## Requirement A
In the entries, starting at the line containing "will [x=124, y=17]." and ending at the line containing "coord(353,353)", rename "GUI agent" to "interface agent" and give those lines back with nothing else changed.

## Selected extract
[START]

Link: CETIS Analytics Series vol 1, No 9. A Brief History of Analytics (pdf)
Link: CETIS Analytics Series vol 1, No 9. A Brief History of Analytics (MS Word .docx)

The potential of analytics according to this definition is to help us to evaluate past actions and to estimate the potential of future actions, so to make better decisions and adopt more effective strategies as organisations or individuals. Analytics allows us to increase the degree to which our choices are based on evidence rather than myth, prejudice or anecdote.

Several factors are coming together at the moment to stimulate interest in making more use of analytics. One of these is the increased availability, detail, volume and variety of data from the near-ubiquitous use of ICT (Information and Communication Technology) throughout almost all facets of our lives. This aspect tends to be the focus of the news media but data alone is not enough to realise benefits from analytics. A less popularised factor driving effective exploitation of analytics is the rich array and maturity of techniques for data analysis; a skilled analyst now has many disciplines to draw inspiration from and many tools in their toolbox. Finally, the increased pressure on business and educational organisations to be more efficient and better at what they do adds the third leg to the stool: data, techniques, need.

[END]

## Dataset entries
[START]

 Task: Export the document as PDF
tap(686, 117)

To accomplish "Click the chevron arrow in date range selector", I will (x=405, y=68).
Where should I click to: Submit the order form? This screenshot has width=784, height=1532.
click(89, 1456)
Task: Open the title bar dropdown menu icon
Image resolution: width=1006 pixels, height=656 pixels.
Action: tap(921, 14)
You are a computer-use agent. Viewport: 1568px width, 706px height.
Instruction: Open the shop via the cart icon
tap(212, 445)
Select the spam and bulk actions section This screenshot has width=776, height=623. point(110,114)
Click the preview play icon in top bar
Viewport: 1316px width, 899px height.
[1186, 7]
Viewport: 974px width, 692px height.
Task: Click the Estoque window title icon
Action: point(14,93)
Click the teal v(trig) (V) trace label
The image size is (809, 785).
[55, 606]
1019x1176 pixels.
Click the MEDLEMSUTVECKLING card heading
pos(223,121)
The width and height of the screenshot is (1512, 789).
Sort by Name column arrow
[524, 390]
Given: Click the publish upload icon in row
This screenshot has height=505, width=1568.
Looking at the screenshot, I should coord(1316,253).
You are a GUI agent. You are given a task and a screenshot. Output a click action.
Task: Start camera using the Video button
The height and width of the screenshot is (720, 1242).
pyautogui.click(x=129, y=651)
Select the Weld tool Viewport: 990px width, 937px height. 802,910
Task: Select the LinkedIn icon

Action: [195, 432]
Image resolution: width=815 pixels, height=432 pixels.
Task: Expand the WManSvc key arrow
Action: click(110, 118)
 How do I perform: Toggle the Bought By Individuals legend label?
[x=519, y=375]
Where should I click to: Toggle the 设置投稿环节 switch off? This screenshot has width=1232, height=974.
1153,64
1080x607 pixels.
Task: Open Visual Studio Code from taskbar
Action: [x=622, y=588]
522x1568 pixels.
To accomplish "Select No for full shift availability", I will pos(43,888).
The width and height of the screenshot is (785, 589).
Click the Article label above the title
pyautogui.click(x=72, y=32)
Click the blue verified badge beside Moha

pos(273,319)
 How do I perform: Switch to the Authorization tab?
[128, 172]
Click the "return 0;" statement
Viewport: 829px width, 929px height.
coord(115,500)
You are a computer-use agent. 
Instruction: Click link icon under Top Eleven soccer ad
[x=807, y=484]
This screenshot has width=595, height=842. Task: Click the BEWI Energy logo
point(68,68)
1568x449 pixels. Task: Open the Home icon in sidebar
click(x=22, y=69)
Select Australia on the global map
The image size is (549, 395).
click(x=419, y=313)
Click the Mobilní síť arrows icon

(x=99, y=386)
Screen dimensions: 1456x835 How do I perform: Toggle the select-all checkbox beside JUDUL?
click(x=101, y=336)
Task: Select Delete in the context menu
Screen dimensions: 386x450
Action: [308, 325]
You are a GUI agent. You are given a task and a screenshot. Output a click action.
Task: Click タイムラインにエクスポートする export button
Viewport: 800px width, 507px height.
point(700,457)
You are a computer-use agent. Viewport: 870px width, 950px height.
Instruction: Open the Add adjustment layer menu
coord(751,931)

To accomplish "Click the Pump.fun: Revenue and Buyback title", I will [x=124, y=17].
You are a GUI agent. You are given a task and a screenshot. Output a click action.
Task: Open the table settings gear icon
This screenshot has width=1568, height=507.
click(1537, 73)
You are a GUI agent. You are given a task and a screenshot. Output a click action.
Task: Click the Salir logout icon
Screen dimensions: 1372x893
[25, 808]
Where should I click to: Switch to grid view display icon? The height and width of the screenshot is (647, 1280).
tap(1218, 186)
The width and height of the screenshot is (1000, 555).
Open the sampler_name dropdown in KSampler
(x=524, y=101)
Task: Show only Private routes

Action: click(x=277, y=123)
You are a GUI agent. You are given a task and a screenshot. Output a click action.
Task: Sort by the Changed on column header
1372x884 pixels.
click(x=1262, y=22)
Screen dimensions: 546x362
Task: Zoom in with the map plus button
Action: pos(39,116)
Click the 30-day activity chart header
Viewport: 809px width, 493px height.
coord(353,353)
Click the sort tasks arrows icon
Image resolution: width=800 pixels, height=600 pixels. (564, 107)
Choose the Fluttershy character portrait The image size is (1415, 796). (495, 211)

[END]

## Requirement B
Reproduce the passage on analytics word for word, starting at "Several factors are" and ending at "data, techniques, need.".

## Task solution A
To accomplish "Click the Pump.fun: Revenue and Buyback title", I will [x=124, y=17].
You are a interface agent. You are given a task and a screenshot. Output a click action.
Task: Open the table settings gear icon
This screenshot has width=1568, height=507.
click(1537, 73)
You are a interface agent. You are given a task and a screenshot. Output a click action.
Task: Click the Salir logout icon
Screen dimensions: 1372x893
[25, 808]
Where should I click to: Switch to grid view display icon? The height and width of the screenshot is (647, 1280).
tap(1218, 186)
The width and height of the screenshot is (1000, 555).
Open the sampler_name dropdown in KSampler
(x=524, y=101)
Task: Show only Private routes

Action: click(x=277, y=123)
You are a interface agent. You are given a task and a screenshot. Output a click action.
Task: Sort by the Changed on column header
1372x884 pixels.
click(x=1262, y=22)
Screen dimensions: 546x362
Task: Zoom in with the map plus button
Action: pos(39,116)
Click the 30-day activity chart header
Viewport: 809px width, 493px height.
coord(353,353)

## Task solution B
Several factors are coming together at the moment to stimulate interest in making more use of analytics. One of these is the increased availability, detail, volume and variety of data from the near-ubiquitous use of ICT (Information and Communication Technology) throughout almost all facets of our lives. This aspect tends to be the focus of the news media but data alone is not enough to realise benefits from analytics. A less popularised factor driving effective exploitation of analytics is the rich array and maturity of techniques for data analysis; a skilled analyst now has many disciplines to draw inspiration from and many tools in their toolbox. Finally, the increased pressure on business and educational organisations to be more efficient and better at what they do adds the third leg to the stool: data, techniques, need.